Church music puts off young people

I REFER to Richard Lester's letter (or was it Victor Meldrew), Standard, July 16.

I agree that some of the music on TV is not to my taste but have no objection to other people who enjoy it, good luck to them. However, I take strong objection to his term "happy clappy music".

As a Catholic I am not surprised that the music in the Church is old fashioned and, mostly, outdated. Unlike Mr. Lester I appreciate that some people like that music. One church service could cater for them and another for the so termed "happy clappy" people. He totally ignores the fact that such music also praises God ( I suggest he reads Psalm 150).

The lack of young people in Church is testimony to this. Go to the Baptist Church and see how many young people are there praising God and praying together through such music. Each to his own, but to make such blanket and wholly misguided and un-Christian statements is beyond the pale.

The old fashioned music is one of the reasons that I frequent the Church less because it seeks only to cater for older people and pays no regard to the younger generation, or those who prefer to move forward rather than backward.

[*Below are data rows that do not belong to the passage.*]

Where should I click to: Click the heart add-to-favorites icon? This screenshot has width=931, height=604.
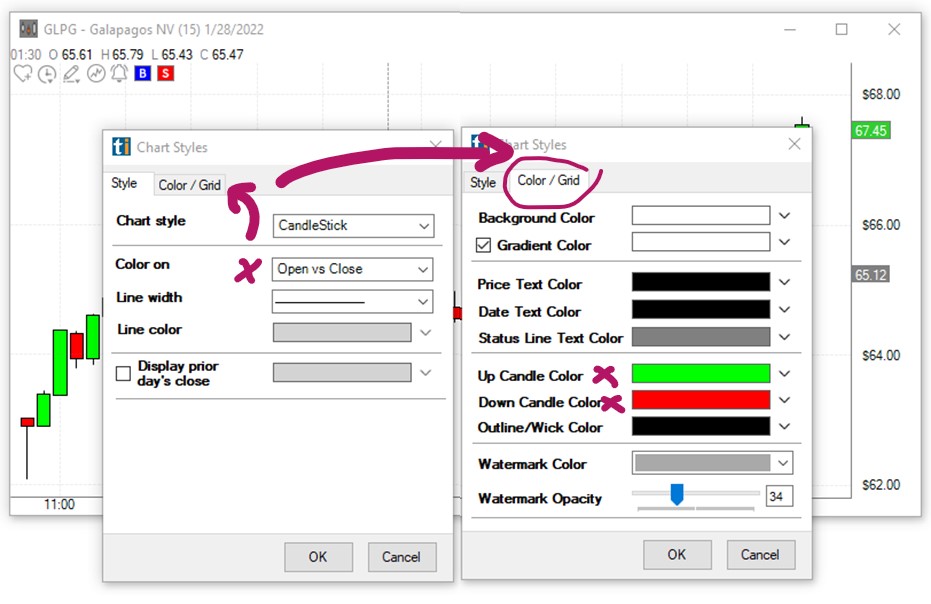(22, 74)
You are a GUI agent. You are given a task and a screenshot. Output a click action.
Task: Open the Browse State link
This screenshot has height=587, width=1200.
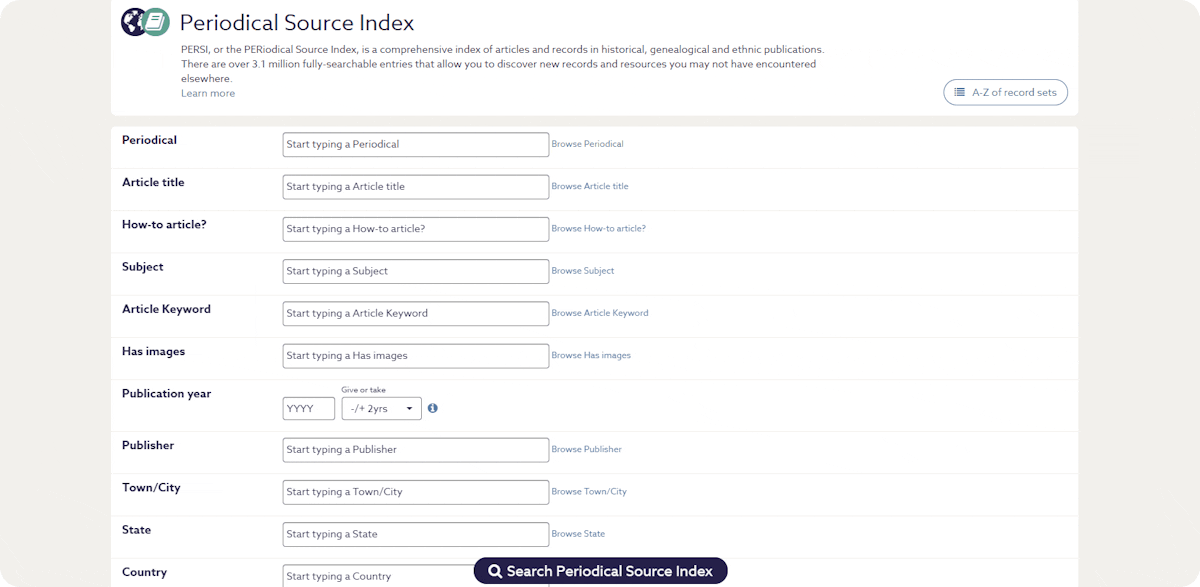pyautogui.click(x=578, y=534)
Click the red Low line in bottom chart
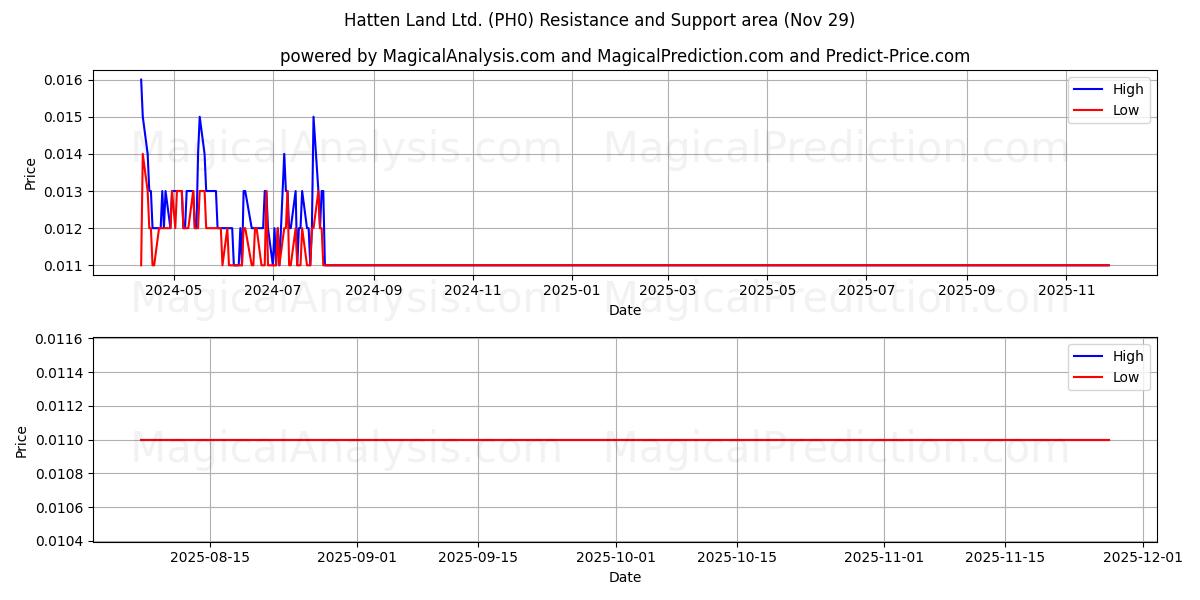This screenshot has height=600, width=1200. pyautogui.click(x=600, y=438)
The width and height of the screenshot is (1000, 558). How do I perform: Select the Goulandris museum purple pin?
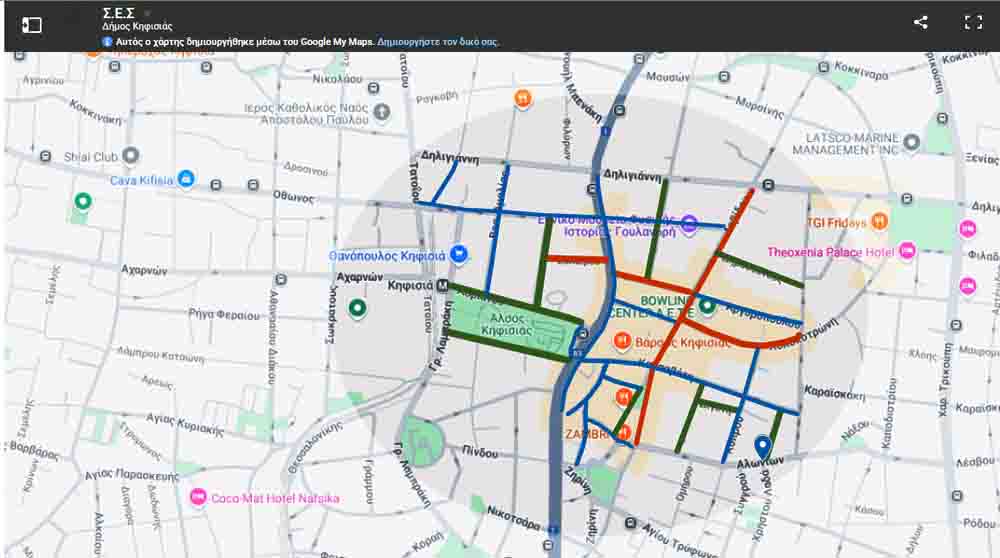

MARIO ASCIAK Milbourne Malmesbury

Comments(5)

David Broad says...
10:37am Tue 7 Aug 12

I didn't see the original letter and am hardly young any more but I do wonder if the problem is as simple as Happy Clappy vs traditional.
The real problem is quality, most of the guitar clangy happy clappy dross is cringe inducingly bad by anyone's standards, while many of our traditional tunes no longer make the grade either especially when the wrong words are draped over them. Stressing, that is the emphasis of the important words by putting them on the beat is woeful in many of our old favourites amplified, although that is absolutely the wrong word, by the widespread use of the Church Organ which is generally incapable of emphasising a beat, or pulse.
Some old Music has a great bass line, good chords across the middle and good stressing when you use the right words, it's just a case of recognising what works and what needs binning,
Our choirs don't help with their poor balance and weak bass lines.
Young people are sophisticated these days, you can't con them and Church has massive competition from the internet. Music is the Christian Churches USP, its primary advantage over the dire joyless music free desert of fundementalist Islam, don't squander that advantage,

Crispin Mount says...
10:01pm Tue 7 Aug 12

The best music is the type that penetrates the soul.

In 1949 an emerging Country artist wrote and performed a timeless classic with voice and guitar called the House of Gold:

People steal they cheat and lie
For wealth and what it will buy
Don't they know on the judgement day
That their gold and silver will slip away

What good is gold and silver too
When your heart's not good and true
Sinners hear me when I say
Fall down on your knees and pray.


Still so relevant,...eh?

Barbara Walsh says...
11:28am Fri 10 Aug 12

I'm no spring chicken either, but even I can tell you that it's not the music that puts children off. It's the ridiculousness of worshipping a magic wizard who lives in the sky, creates a woman from a piece of bone, and invents talking snakes. Kids ain't stupid you know. It's about time us grown ups woke up and stopped believing in fairy stories too isn't it?

Robert Jeanes says...
2:52pm Fri 10 Aug 12

And Barbara.....He wern't from these parts ....

Olly Cromwell says...
5:59pm Fri 10 Aug 12

Nice one Cllr David Broad (Con Chedworth) a Tory whip you can rely on to orchestrate votes during a Council Meeting but who says nothing in the Chamber, leaving his venom on line with anti-Islamic postings.

Maybe keep it to Conservative group eh David, no need to broadcast the sentiment?